Rate variation between mitochondrial domains and adaptive evolution in humans.

It has been proposed that as a result of human adaptation to different climates, mitochondrial genes have been affected by natural selection. To further study the selective pressure on human mitochondrial DNA, we have analysed polymorphism at the gene, domain and nucleotide site level in four geographic regions. The ratio of non-synonymous relative to synonymous substitutions is elevated for ATP6 in North Asia, ND3 in Africa and cytb in Europe relative to other mitochondrial genes. In addition, non-synonymous substitutions appear nearly five times more frequently outside core functional domains as compared with within functional domains. Therefore, a large part of the rate variation between mitochondrial genes is explained by differences in the length of the functional domain relative to the length of the gene. The accumulation of non-synonymous substitutions in the ATP6 gene among sequences from North Asia has been a gradual process over many thousands of years, consistent with relaxed purifying selection rather than recent strong selective sweeps. It is not necessary to invoke adaptive selection to explain the pattern of polymorphism in mitochondrial genes, when the most parsimonious explanation is relaxed purifying selection and the action of genetic drift.

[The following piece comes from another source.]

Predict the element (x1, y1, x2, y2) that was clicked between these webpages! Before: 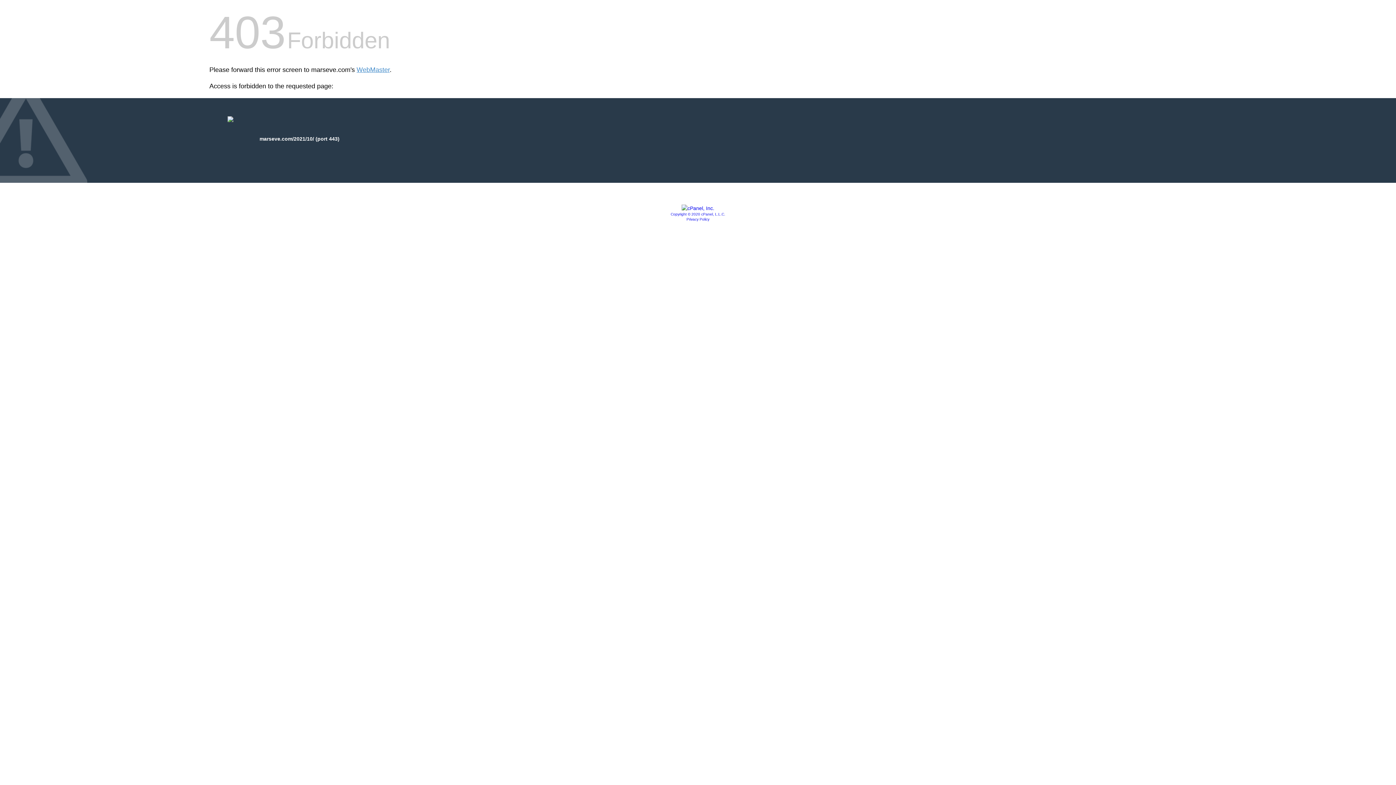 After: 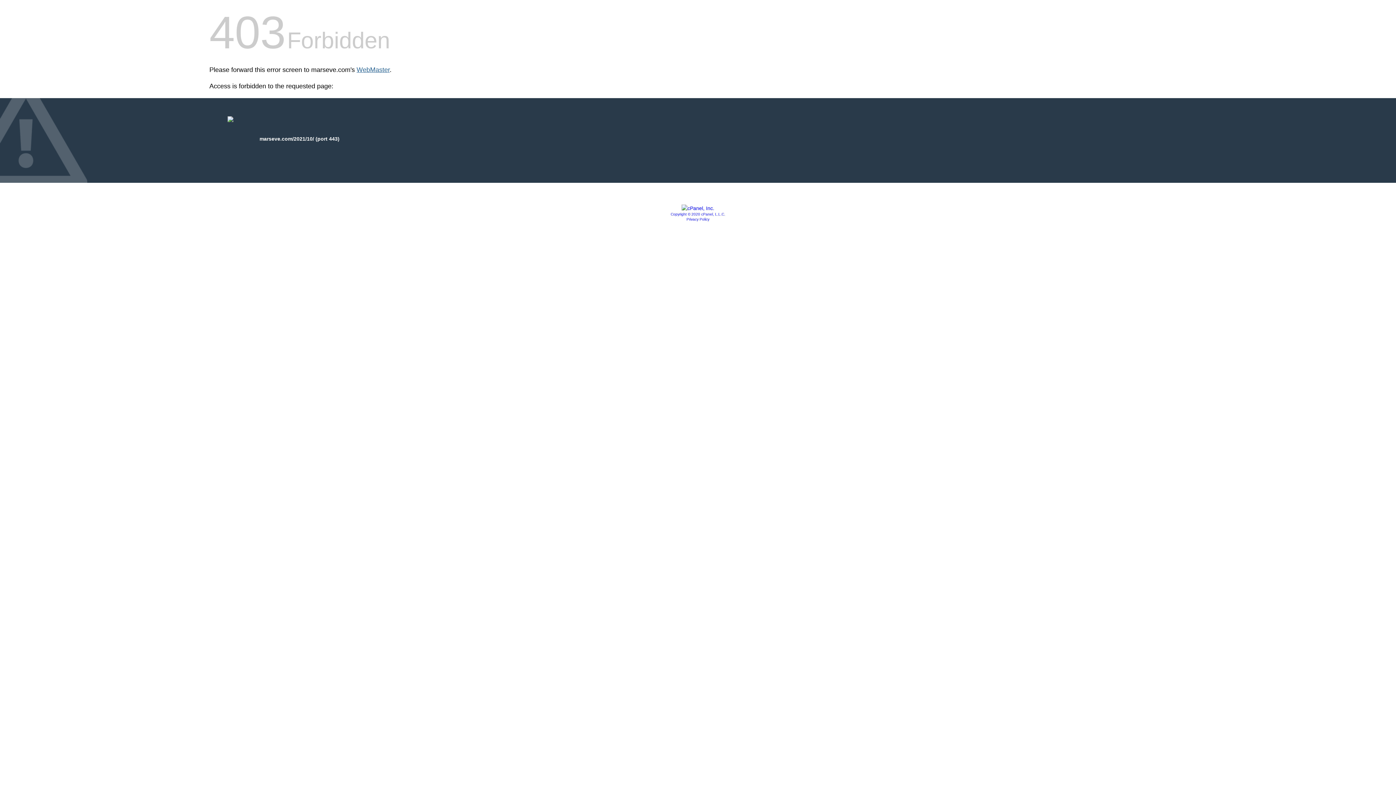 Action: bbox: (356, 66, 389, 73) label: WebMaster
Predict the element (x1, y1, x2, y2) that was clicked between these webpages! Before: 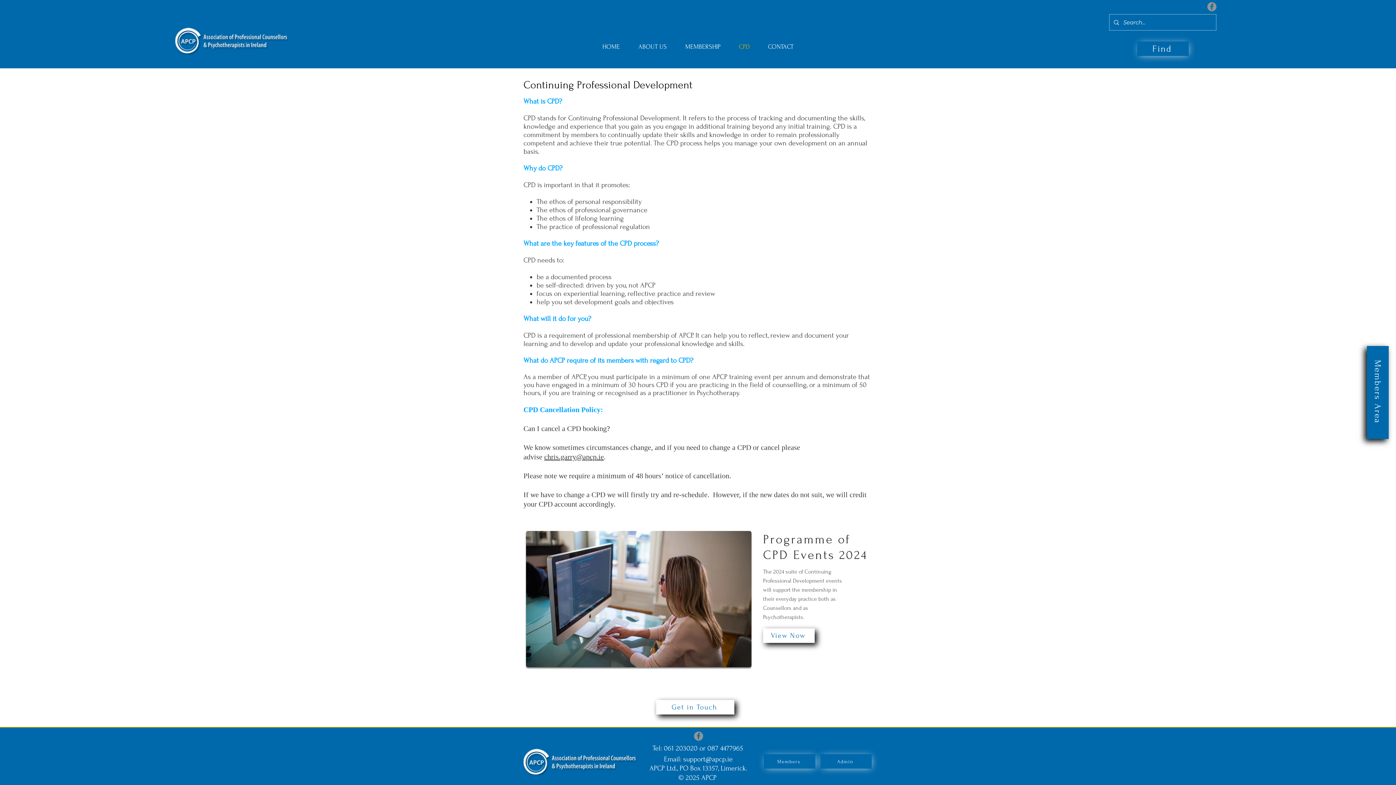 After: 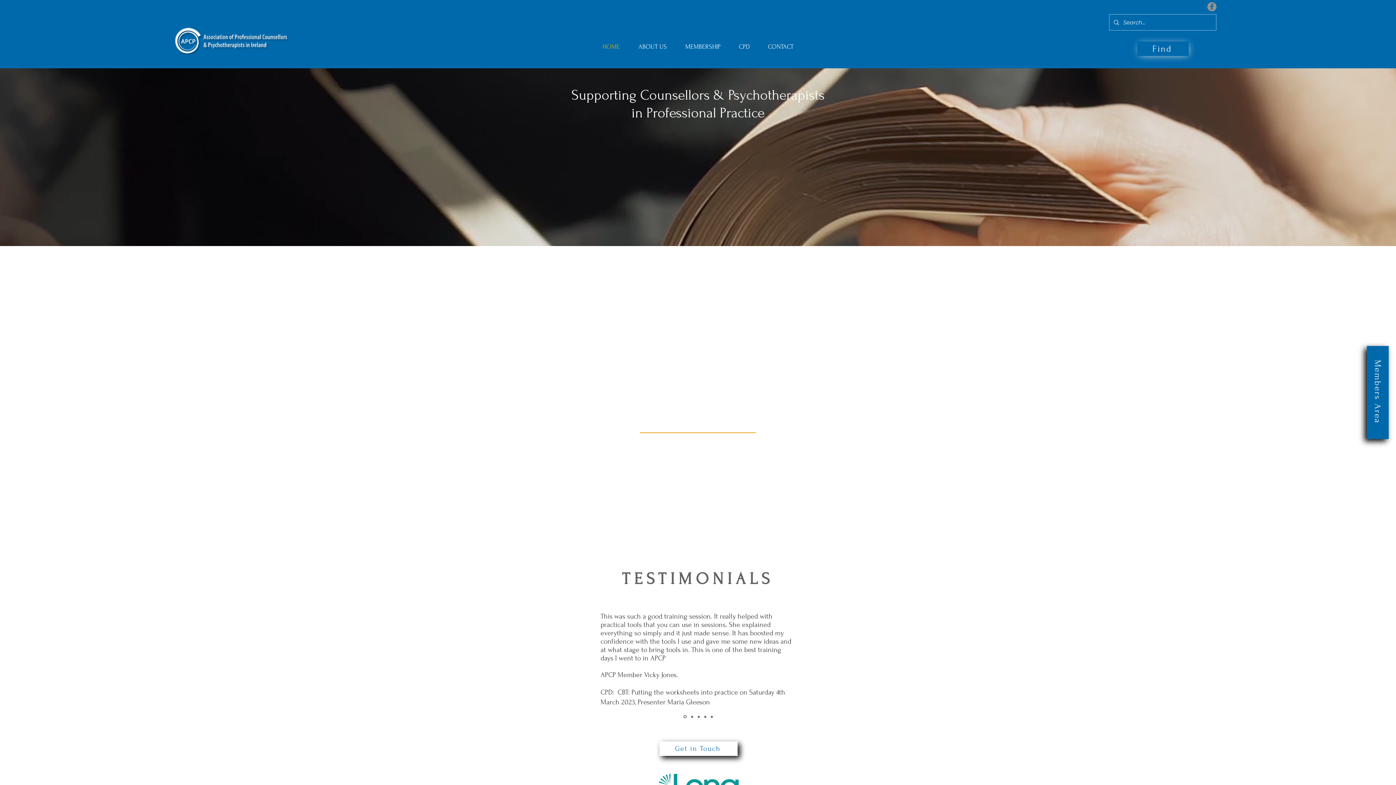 Action: bbox: (593, 37, 629, 56) label: HOME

Mitochondrial genomics identifies major haplogroups in Aboriginal Australians.

We classified diversity in eight new complete mitochondrial genome sequences and 41 partial sequences from living Aboriginal Australians into five haplogroups. Haplogroup AuB belongs to global lineage M, and AuA, AuC, AuD, and AuE to N. Within N, we recognize subdivisions, assigning AuA to haplogroup S, AuD to haplogroup O, AuC to P4, and AuE to P8. On available evidence, (S)AuA and (M)AuB are widespread in Australia. (P4)AuC is found in the Riverine region of western New South Wales, and was identified by others in northern Australia. (O)AuD and (P8)AuE were clearly identified only from central Australia. Our eight Australian full mt genome sequences, combined with 20 others (Ingman and Gyllensten 2003 Genome Res. 13:1600-1606) and compared with full mt genome sequences from regions to the north that include Papua New Guinea, Malaya, and Andaman and Nicobar Islands, show that ancestral connections between regions are deep and limited to clustering at the level of the N and M macrohaplogroups. The Australian-specific distribution of the five haplogroups identified indicates genetic isolation over a long period. Ancestral connections within Australia are deeper than those reflected by known linguistic or culturally based affinities. Applying a coalescence analysis to a gene tree for the coding regions of the eight genomic sequences, we made estimates of time depth that support a continuity of presence for the descendants of a founding population already established by 40,000 years ago.

Mitochondrial genome variation and evolutionary history of Australian and New Guinean aborigines.

To study the evolutionary history of the Australian and New Guinean indigenous peoples, we analyzed 101 complete mitochondrial genomes including populations from Australia and New Guinea as well as from Africa, India, Europe, Asia, Melanesia, and Polynesia. The genetic diversity of the Australian mitochondrial sequences is remarkably high and is similar to that found across Asia. This is in contrast to the pattern seen in previously described Y-chromosome data where an Australia-specific haplotype was found at high frequency. The mitochondrial genome data indicate that Australia was colonized between 40 and 70 thousand years ago, either by a single migration from a heterogeneous source population or by multiple movements of smaller groups occurring over a period of time. Some Australian and New Guinea sequences form clades, suggesting the possibility of a joint colonization and/or admixture between the two regions.